Conformément à ces dispositions, l’annulation prononcée par le présent jugement implique nécessairement que la préfète de la Savoie, après délivrance à M. A... d’une autorisation provisoire de séjour, réexamine sa situation. Pour ce réexamen, il y a lieu de lui impartir un délai de deux mois courant à compter de la date de notification du jugement. Il y a, en outre, lieu d’enjoindre à la préfète de la Savoie de procéder à l’effacement du signalement de l’intéressé aux fins de non-admission dans le système d’information Schengen dans un délai de quinze jours à compter de la notification du présent jugement.

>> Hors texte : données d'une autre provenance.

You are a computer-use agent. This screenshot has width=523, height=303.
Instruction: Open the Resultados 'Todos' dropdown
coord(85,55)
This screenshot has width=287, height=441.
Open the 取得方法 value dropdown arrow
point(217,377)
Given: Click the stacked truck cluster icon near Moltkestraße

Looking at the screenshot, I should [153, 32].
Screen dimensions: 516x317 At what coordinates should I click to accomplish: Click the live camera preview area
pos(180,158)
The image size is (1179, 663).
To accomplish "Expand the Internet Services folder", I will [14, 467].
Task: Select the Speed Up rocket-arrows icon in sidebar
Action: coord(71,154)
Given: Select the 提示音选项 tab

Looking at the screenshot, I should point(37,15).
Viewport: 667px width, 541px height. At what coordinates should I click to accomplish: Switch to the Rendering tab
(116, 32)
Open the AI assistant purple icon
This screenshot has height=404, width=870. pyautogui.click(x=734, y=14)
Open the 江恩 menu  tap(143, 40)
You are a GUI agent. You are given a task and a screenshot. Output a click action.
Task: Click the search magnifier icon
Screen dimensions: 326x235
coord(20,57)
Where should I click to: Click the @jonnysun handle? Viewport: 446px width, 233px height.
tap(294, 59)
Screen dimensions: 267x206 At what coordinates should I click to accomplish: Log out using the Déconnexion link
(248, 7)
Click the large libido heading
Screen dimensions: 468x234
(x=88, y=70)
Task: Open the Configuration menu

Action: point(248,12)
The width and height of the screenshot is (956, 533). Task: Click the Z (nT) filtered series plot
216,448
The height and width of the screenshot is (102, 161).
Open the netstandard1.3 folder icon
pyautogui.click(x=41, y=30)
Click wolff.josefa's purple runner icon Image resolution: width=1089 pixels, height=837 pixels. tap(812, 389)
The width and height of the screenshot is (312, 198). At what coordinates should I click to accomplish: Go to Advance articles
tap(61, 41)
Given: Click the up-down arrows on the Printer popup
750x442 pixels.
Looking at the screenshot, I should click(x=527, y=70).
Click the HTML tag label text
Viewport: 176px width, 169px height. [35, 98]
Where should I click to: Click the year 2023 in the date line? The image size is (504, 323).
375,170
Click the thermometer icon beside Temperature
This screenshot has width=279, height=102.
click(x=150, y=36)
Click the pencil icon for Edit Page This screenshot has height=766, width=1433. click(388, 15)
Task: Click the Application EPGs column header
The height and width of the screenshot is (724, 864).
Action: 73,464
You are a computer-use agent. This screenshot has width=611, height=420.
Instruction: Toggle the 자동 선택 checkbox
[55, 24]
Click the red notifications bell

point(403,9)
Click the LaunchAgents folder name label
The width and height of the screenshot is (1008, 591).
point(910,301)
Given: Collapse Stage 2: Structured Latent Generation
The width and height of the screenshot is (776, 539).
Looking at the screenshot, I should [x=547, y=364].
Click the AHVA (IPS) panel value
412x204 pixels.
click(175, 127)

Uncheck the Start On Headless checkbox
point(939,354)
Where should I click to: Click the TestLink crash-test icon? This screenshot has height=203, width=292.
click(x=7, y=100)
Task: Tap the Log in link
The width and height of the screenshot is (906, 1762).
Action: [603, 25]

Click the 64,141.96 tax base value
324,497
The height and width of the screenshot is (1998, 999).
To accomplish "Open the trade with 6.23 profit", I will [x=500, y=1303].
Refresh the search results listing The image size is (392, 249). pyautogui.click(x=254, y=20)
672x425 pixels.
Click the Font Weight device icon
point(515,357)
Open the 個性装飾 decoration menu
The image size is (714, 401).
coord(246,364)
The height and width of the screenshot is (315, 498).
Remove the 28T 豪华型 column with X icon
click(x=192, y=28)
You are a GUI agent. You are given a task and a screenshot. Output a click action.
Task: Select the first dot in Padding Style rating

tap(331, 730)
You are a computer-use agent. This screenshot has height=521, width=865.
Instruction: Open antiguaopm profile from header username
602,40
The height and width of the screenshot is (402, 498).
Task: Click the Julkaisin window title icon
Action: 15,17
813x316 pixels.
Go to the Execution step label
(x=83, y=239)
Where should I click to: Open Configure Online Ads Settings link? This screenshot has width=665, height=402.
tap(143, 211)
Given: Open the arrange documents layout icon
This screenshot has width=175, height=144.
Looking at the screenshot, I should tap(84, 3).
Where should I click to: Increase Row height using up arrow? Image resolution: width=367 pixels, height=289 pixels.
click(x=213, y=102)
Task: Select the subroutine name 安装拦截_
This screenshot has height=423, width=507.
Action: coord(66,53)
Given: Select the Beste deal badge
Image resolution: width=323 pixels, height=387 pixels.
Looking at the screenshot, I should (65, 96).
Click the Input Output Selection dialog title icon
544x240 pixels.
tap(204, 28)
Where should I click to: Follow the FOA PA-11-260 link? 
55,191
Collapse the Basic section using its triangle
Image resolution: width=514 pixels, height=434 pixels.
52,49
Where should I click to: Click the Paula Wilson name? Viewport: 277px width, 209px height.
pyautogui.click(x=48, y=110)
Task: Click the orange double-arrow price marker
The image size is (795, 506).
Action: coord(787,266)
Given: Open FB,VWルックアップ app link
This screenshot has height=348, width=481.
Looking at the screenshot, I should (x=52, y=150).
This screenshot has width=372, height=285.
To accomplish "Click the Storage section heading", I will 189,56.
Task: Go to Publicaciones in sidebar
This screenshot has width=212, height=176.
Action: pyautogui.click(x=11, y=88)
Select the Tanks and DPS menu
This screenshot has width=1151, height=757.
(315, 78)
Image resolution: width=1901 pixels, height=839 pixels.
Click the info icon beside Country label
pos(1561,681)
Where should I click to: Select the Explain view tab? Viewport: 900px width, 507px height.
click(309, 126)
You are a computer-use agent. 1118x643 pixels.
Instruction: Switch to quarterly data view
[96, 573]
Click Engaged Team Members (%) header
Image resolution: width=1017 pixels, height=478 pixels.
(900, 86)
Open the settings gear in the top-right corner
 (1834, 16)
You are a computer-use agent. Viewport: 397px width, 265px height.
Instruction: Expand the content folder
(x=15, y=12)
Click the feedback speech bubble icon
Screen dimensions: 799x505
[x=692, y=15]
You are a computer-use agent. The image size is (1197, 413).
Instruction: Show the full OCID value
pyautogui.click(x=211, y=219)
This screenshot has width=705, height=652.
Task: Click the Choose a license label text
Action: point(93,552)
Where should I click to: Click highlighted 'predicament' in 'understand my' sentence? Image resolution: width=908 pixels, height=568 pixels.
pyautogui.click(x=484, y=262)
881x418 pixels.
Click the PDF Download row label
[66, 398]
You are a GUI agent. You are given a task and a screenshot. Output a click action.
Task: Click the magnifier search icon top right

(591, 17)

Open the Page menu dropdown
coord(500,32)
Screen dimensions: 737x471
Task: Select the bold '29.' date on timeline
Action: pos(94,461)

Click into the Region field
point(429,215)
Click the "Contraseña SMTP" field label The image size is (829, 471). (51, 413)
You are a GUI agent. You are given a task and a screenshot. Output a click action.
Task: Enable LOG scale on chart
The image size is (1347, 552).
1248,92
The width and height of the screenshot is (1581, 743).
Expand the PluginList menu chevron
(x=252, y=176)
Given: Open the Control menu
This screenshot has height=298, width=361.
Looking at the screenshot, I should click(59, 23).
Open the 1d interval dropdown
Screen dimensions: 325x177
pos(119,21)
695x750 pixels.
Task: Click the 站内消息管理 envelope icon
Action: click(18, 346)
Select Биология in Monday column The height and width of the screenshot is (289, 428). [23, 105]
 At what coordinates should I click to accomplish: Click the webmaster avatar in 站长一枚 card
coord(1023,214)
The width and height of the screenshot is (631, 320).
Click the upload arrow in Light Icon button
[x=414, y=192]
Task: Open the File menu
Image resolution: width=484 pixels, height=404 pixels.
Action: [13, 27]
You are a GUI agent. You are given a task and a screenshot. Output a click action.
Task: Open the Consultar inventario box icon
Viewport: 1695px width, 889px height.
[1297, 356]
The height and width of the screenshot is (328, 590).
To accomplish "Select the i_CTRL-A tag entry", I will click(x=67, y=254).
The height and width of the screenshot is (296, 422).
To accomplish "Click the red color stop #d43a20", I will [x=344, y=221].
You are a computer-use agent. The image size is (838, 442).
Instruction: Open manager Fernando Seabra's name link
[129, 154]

Sur les frais de justice :
Dans les circonstances de l’espèce, il y a lieu de mettre à la charge de l’Etat une somme de 1 200 euros à verser à M. A... au titre de l’article L. 761-1 du code de justice administrative.
D E C I D E :
Article 1er :
L’arrêté du 6 avril 2025 est annulé.
Article 2 :
Il est enjoint à la préfète de la Savoie, après délivrance à M. A... d’une autorisation provisoire de séjour, de réexaminer sa situation dans le délai de 2 mois courant à compter de la date de notification du jugement. Il lui est également enjoint de supprimer le signalement de M. A... dans le système d’information Schengen dans un délai de quinze jours suivant la notification du présent jugement.
Article 3 :
L’Etat versera à M. A... une somme de 1 200 euros au titre de l’article L. 761-1 du code de justice administrative.
Article 4 :
Le présent jugement sera notifié à M. B... A... et à la préfète de la Savoie.
Délibéré après l’audience du 13 janvier 2026, à laquelle siégeaient :
Mme Bedelet, présidente,
Mme Tocut, première conseillère,
Mme André, première conseillère.
Rendu public par mise à disposition au greffe le 20 février 2026.
La présidente-rapporteure,
A. Bedelet
L’assesseure la plus ancienne dans l’ordre du tableau,
C. Tocut
Le greffier,
P. Muller
La République mande et ordonne à la préfète de la Savoie en ce qui la concerne ou à tous commissaires de justice à ce requis en ce qui concerne les voies de droit commun, contre les parties privées, de pourvoir à l’exécution de la présente décision.